# What is needed
Set every record down verbatim and omit the pictures.

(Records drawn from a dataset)
* * * *
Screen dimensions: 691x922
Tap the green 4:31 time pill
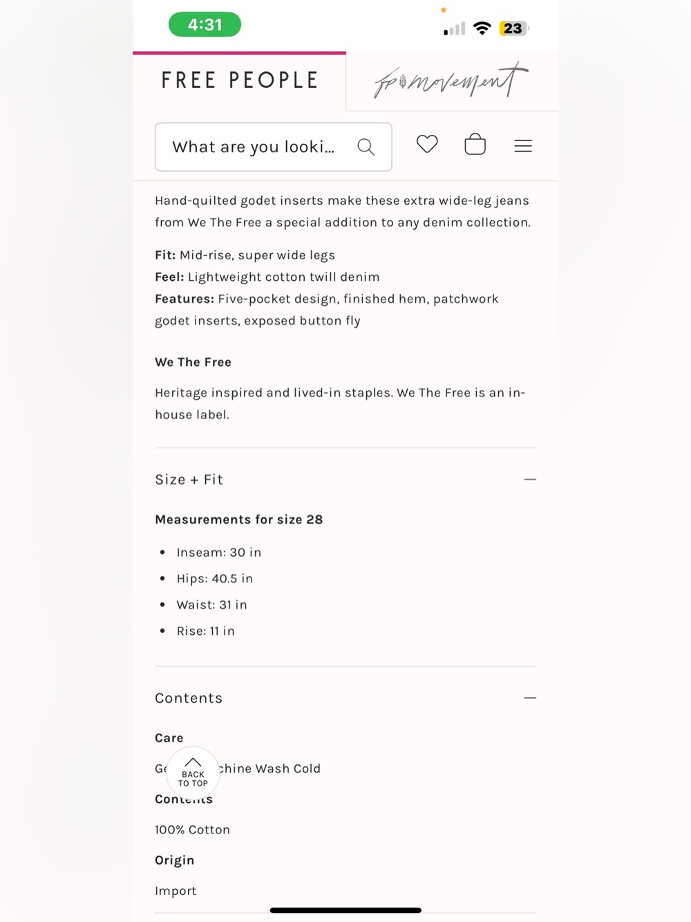(x=205, y=25)
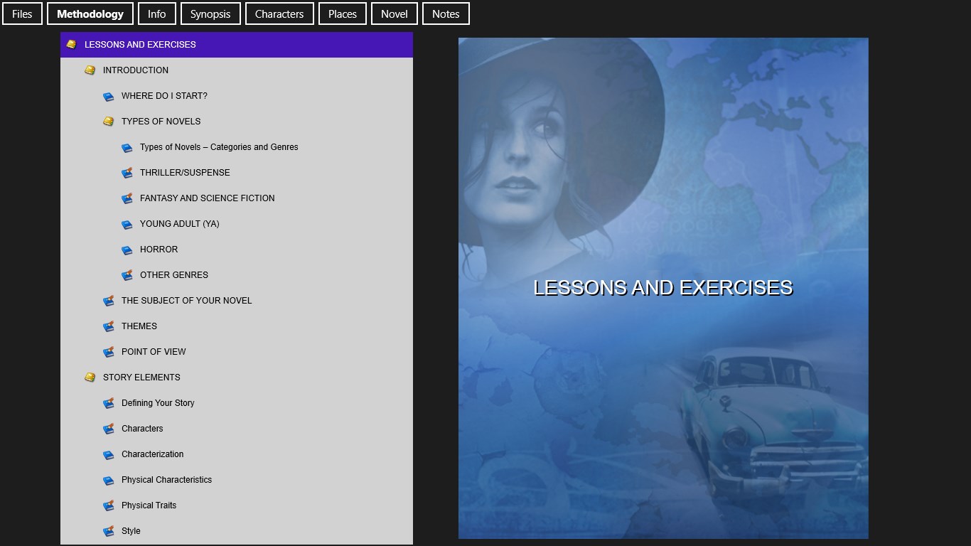Click the Lessons and Exercises cover image
Image resolution: width=971 pixels, height=546 pixels.
pyautogui.click(x=663, y=288)
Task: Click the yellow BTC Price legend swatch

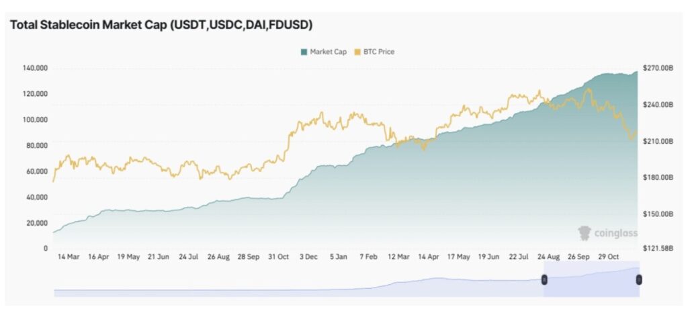Action: [x=358, y=52]
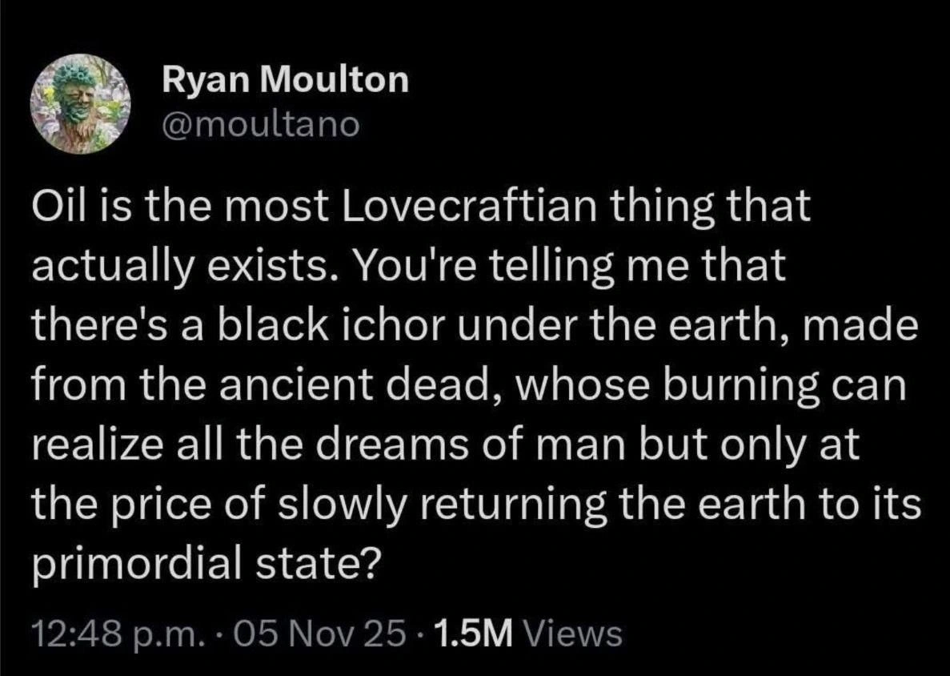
* * * *
# Solution below
Screen dimensions: 691x922
Tap the green 4:31 time pill
(x=205, y=25)
Click the Lessons and Exercises cover image
Image resolution: width=971 pixels, height=546 pixels.
pyautogui.click(x=663, y=288)
Task: Click the yellow BTC Price legend swatch

Action: [x=358, y=52]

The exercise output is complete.